Research & Papers

LatentBox cuts AI image storage by 78.7% with latent-first approach

Billions of AI images stored as compressed latents, reconstructed only when needed.

Deep Dive

The explosive growth of AI-generated images has created a sustainability crisis for storage infrastructure. Platforms like Midjourney and Adobe Firefly host billions of generative images, but conventional object stores persist them as full-resolution pixel blobs, consuming massive storage and bandwidth. Unlike natural photos, AI-generated images can be deterministically reconstructed from compact, model-native latent tensors, making persistent pixel storage fundamentally redundant.

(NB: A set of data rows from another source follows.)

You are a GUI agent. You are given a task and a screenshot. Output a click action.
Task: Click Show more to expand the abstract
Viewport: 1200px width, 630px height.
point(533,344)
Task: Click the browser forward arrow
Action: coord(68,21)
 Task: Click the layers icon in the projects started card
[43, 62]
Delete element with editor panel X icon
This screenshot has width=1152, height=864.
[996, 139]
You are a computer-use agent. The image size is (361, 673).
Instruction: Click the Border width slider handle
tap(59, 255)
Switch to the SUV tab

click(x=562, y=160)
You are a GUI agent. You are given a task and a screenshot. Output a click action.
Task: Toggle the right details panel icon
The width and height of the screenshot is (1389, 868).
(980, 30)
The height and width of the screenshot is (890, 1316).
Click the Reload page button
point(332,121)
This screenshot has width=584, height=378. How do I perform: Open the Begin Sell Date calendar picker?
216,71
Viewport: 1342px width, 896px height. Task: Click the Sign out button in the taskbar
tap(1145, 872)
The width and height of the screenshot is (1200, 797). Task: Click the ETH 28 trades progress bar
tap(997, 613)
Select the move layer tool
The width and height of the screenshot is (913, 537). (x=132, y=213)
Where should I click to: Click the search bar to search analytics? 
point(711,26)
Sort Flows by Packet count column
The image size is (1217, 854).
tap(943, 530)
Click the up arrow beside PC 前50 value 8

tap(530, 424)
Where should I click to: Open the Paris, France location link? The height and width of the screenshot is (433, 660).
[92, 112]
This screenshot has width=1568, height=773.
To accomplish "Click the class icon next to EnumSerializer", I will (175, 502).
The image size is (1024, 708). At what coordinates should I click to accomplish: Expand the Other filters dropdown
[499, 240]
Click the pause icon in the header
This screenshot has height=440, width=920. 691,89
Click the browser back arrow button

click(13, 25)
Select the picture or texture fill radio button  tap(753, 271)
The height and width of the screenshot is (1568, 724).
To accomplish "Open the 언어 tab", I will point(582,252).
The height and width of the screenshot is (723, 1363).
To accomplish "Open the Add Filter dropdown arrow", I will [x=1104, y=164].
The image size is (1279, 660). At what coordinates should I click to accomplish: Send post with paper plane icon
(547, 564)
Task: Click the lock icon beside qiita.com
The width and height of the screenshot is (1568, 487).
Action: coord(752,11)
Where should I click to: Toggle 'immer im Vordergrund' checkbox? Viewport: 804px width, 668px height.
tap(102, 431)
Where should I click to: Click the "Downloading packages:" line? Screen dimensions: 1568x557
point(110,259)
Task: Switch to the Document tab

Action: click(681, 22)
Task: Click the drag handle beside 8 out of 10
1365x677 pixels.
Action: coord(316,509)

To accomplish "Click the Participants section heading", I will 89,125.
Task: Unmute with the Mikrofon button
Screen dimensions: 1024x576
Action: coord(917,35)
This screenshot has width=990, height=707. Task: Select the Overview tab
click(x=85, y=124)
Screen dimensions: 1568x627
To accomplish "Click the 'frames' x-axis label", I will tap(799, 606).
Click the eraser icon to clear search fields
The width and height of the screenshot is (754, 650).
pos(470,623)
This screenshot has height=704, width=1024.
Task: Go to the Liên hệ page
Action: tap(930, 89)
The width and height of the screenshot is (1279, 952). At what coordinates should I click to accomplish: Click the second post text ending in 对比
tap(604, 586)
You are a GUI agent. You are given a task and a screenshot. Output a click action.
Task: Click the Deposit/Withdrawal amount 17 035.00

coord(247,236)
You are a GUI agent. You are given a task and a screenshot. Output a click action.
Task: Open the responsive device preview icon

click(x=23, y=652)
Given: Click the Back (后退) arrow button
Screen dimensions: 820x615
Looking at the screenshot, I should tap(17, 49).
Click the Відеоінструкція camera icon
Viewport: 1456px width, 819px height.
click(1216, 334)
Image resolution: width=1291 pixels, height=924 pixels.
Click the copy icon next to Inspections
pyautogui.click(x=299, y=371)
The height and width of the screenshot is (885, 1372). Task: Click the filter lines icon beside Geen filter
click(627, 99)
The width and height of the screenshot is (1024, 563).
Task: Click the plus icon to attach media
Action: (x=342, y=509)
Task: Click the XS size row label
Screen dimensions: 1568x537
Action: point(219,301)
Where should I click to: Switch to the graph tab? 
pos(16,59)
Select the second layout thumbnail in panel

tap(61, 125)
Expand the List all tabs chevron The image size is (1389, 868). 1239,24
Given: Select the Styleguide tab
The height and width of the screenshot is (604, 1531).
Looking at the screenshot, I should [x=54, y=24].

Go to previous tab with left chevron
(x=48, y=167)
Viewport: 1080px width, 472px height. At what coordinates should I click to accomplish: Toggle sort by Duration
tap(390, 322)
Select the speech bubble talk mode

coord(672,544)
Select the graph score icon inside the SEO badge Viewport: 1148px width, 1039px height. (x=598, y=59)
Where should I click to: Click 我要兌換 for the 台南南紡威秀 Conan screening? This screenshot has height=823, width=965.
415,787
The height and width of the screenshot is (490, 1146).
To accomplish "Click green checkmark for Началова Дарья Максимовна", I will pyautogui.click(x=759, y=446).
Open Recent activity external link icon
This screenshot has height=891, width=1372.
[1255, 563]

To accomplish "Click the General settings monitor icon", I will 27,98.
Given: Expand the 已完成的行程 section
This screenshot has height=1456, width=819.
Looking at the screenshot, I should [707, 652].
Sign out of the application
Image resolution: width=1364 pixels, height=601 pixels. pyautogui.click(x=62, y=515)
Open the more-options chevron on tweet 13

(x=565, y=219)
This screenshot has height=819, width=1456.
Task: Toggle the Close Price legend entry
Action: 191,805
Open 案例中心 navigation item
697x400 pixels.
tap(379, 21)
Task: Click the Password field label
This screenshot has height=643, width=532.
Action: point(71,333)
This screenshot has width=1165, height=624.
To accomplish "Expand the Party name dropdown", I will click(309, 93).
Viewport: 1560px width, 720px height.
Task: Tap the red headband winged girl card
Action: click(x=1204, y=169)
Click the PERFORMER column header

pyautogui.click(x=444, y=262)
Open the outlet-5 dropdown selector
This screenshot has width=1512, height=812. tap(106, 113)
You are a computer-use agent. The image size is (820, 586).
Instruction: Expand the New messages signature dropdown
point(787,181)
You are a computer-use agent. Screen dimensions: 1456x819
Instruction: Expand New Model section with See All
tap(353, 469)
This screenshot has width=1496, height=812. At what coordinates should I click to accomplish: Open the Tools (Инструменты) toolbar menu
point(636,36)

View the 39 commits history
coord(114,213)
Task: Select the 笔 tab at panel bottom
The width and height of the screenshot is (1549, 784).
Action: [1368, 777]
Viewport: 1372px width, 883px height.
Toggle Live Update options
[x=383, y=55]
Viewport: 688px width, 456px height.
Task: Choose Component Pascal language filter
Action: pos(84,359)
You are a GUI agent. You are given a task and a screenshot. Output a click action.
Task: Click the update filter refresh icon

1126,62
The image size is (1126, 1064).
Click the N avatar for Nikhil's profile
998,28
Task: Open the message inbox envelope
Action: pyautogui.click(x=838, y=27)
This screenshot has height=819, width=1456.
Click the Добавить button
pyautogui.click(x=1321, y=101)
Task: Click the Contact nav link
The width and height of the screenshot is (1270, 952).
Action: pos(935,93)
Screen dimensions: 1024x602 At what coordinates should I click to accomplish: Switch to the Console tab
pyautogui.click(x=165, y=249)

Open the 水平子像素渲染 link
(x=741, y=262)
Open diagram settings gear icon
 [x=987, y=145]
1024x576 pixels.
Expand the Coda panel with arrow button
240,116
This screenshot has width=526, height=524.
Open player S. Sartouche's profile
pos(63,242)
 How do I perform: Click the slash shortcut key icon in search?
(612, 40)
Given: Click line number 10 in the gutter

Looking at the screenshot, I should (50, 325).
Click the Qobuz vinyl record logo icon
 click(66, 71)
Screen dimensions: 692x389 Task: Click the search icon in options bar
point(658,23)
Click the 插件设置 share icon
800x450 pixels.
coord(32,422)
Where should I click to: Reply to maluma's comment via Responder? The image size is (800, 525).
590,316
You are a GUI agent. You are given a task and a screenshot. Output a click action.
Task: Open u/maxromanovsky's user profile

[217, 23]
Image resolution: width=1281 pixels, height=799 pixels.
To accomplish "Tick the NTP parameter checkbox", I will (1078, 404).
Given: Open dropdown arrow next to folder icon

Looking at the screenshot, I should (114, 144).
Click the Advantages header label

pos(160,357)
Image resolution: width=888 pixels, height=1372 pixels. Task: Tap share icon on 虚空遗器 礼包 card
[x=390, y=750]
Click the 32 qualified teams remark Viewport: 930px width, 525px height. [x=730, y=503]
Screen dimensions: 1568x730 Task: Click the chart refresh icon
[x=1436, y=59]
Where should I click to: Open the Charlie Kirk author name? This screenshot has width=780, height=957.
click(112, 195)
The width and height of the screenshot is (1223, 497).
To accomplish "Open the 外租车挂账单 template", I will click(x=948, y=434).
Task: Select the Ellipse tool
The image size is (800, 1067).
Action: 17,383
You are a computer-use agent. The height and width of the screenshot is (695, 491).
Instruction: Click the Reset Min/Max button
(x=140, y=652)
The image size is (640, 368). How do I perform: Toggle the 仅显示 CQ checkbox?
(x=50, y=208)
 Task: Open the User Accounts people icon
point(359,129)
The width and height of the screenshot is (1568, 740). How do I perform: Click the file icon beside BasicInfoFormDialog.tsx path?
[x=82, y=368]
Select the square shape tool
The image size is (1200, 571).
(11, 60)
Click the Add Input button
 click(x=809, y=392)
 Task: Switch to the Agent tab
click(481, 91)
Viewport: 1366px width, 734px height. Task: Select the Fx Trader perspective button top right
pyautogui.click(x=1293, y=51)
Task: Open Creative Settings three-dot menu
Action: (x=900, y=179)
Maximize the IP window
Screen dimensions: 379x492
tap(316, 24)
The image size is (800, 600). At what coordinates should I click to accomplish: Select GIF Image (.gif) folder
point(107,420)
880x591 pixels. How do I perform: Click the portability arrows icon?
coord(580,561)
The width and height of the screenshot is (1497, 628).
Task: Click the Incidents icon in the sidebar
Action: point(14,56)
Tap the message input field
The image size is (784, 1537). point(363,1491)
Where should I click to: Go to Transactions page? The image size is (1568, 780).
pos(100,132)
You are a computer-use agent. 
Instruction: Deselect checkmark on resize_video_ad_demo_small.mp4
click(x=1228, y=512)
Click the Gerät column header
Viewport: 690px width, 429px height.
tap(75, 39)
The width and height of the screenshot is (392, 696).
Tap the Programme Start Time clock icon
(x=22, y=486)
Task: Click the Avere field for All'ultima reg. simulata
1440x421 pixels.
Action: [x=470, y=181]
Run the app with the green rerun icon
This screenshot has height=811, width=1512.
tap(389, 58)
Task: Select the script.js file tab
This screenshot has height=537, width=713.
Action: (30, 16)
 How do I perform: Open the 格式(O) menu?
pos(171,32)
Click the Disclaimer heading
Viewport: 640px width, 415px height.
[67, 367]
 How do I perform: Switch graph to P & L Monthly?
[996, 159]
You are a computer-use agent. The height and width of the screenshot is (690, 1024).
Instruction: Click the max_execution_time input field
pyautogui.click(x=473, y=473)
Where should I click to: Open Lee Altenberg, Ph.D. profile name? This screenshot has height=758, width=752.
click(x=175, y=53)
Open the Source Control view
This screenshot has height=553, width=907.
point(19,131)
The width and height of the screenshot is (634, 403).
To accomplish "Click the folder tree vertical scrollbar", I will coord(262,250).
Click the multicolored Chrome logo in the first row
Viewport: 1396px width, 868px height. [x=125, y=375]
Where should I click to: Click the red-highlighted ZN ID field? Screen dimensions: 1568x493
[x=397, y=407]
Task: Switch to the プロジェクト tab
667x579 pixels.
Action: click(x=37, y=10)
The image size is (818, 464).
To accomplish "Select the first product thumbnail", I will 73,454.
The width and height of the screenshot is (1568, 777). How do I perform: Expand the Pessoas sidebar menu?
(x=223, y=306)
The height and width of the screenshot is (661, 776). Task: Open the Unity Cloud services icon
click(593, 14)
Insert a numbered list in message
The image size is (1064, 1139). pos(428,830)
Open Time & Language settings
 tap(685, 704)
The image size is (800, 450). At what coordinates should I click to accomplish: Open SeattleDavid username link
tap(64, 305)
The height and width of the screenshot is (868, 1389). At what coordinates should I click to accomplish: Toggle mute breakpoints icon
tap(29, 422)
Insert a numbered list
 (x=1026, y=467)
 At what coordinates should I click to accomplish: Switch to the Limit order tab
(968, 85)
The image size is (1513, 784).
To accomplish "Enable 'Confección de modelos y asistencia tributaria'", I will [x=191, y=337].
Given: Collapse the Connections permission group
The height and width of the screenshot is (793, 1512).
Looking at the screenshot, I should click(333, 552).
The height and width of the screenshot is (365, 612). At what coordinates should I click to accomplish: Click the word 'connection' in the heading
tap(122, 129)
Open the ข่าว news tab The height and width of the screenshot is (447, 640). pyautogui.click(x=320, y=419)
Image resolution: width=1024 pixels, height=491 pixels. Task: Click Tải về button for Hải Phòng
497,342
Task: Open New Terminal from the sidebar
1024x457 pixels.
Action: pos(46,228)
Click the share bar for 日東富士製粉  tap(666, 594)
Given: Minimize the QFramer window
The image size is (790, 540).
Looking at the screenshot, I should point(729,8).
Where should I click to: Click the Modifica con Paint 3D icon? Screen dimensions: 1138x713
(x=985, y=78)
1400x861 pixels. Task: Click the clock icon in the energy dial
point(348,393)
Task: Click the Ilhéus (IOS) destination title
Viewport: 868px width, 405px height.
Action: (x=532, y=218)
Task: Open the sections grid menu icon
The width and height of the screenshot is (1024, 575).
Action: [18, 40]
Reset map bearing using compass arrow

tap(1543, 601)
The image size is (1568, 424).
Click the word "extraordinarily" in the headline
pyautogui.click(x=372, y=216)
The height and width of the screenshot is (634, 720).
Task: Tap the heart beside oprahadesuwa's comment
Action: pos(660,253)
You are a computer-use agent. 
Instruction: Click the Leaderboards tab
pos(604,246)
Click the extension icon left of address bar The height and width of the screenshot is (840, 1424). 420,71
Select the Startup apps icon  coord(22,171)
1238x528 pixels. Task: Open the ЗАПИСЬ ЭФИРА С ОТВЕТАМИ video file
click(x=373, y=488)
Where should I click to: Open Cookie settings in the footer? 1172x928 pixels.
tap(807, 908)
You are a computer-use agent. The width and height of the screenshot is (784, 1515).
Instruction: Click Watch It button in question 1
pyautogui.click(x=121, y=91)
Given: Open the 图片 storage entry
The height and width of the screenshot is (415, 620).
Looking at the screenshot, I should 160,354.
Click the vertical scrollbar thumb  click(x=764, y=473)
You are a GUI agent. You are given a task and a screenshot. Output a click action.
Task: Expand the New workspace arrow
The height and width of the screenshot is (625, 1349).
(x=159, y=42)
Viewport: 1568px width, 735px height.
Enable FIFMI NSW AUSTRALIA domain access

In response, researchers from multiple universities developed LatentBox, a latent-first storage system that treats compressed latents as durable storage objects and uses on-demand GPU reconstruction on the read path to trade inexpensive compute for large persistent storage savings.

The design is guided by the first large-scale analysis of AI-generated image access, based on a 35-month, 2-billion-request production trace from a major generative-content platform. LatentBox keeps frequently accessed images in decoded pixel format for fast hits, stores less-active objects as compressed latents to expand effective cache capacity, and continuously adjusts the split between the image and latent caches to optimize user-perceived access latency. In prototype evaluation using the production trace, LatentBox reduces persistent storage by 78.7% with competitive or even lower mean and tail latency compared to a pure image-based storage system.

Key Points
  • LatentBox stores AI-generated images as compressed latents (model tensors) instead of pixels, achieving 78.7% storage reduction.
  • Based on a 35-month production trace with 2 billion requests from a major generative-content platform.
  • Hybrid cache: frequently accessed images stored as decoded pixels for speed, less active as latents for capacity.

Why It Matters

AI image platforms can slash storage costs dramatically without sacrificing performance, enabling more sustainable scaling.